The company delivered strong operating performance and improved customer service despite a challenging macroeconomic backdrop, especially for the homeowner. At the same time, we continue to build momentum with our Total Home strategy reflected by our mid-single-digit positive comps with the Pro customer this quarter. As we look ahead, we are confident that we are making the right long-term investments to take share when the market recovers. I’d like to extend my appreciation to our dedicated frontline associates who remain committed to serving our customers.

The company’s cash flow from operations advanced to $7.42 billion during the first half of the year from $5.97 billion in the same period of 2023. Capital expenditures totaled $808 million during the first half of the year versus $765 million over the same period last year. Free cash flow came in at $6.6 billion during the first six months of its fiscal year, which was considerably higher than the $1.26 billion it paid as dividends over the same time. The company ended the quarter with $35.9 billion in short- and long-term debt and $4.7 billion in cash and short-term investments.

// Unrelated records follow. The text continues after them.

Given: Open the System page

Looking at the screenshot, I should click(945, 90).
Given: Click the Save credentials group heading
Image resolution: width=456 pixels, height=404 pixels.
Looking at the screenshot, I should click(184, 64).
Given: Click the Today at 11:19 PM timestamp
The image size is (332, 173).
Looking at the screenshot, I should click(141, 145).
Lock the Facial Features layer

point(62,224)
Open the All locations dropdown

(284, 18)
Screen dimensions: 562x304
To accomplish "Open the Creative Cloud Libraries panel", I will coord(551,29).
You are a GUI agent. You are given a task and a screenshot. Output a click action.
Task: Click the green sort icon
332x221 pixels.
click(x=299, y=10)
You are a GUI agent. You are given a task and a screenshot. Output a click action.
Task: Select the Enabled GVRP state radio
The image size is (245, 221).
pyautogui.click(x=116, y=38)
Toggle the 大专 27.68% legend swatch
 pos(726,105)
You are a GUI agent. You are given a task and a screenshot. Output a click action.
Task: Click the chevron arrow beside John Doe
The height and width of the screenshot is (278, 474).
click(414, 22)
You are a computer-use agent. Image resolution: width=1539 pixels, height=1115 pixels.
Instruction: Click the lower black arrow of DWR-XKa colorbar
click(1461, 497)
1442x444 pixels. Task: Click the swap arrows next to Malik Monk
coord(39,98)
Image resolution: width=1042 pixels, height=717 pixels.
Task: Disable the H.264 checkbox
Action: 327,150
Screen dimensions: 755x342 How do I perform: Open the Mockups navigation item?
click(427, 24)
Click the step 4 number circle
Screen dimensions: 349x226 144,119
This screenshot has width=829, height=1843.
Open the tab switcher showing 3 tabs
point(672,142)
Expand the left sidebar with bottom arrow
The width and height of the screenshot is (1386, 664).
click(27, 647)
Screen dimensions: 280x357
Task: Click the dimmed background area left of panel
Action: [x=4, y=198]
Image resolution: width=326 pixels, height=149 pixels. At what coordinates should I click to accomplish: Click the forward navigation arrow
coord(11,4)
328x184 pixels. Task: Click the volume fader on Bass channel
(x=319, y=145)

Lowe’s updated its outlook for full year 2024 to account for “lower than expected DIY sales and a pressured macroeconomic environment.” Total 2024 sales are now expected in the range of $82.7-$83.2 billion (was $84-$85 billion), with comparable store sales expected to be down 3.5%-4% (was -2% to -3%). Adjusted operating income as a percentage of sales is targeted in the range of 12.4%-12.5% (was 12.6%-12.7%). Adjusted diluted earnings per share is expected in the range of $11.70-$11.90 (was $12.00-$12.30). Our $230 fair value estimate of Lowe’s remains unchanged at this time. Shares yield 1.9%.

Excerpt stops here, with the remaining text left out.